§ **Document excerpt**
__________________________________________________

Until now I have been using SaltStack to apply configuration, although in some cases that means removing default settings. In my new home lab I have deployed systems by doing bare-metal restores from live-system backups. Predominantly due to hardware differences, there are some difficulties that require undoing configurations SaltStack applies to the live systems to correct. I think of this as “anti-configuration-management”.

UPS/NUT

The live network is protected by a UPS, which NUT is complaining it cannot talk to, loudly.

To fix this, I simply configured SaltStack to remove the packages (leaving the configuration behind, whilst possibly untidy, I do not see as a problem as it keeps the lab clone a closer copy of the live system):

remove-nut-packages:
  pkg.removed:
    - pkgs:
      - nut-server
      - nut-client

I applied this by creating a roles.remove-nut that I used in place of the role that adds and configures nut within the lab (c.f. the live network).

__________________________________________________

§ **Recorded data**
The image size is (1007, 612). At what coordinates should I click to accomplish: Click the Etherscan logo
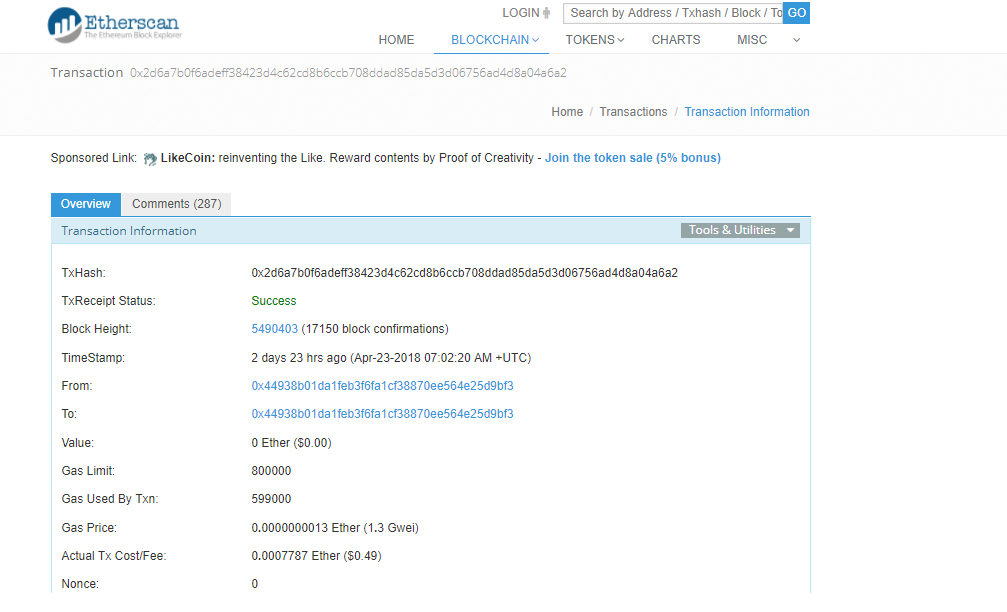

__________________________________________________

§ **Given instruction A**
In the SaltStack post, reproduce the part that opens with the words containing "The live network is" and closes with "the live network).".
§ **Given instruction B**
Translate this sentence from the SaltStack post into Spanish: "In my new home lab I have deployed systems by doing bare-metal restores from live-system backups."

§ **Task solution A**
The live network is protected by a UPS, which NUT is complaining it cannot talk to, loudly.

To fix this, I simply configured SaltStack to remove the packages (leaving the configuration behind, whilst possibly untidy, I do not see as a problem as it keeps the lab clone a closer copy of the live system):

remove-nut-packages:
  pkg.removed:
    - pkgs:
      - nut-server
      - nut-client

I applied this by creating a roles.remove-nut that I used in place of the role that adds and configures nut within the lab (c.f. the live network).

§ **Task solution B**
En mi nuevo laboratorio doméstico he desplegado sistemas mediante restauraciones bare-metal a partir de copias de seguridad de los sistemas en vivo.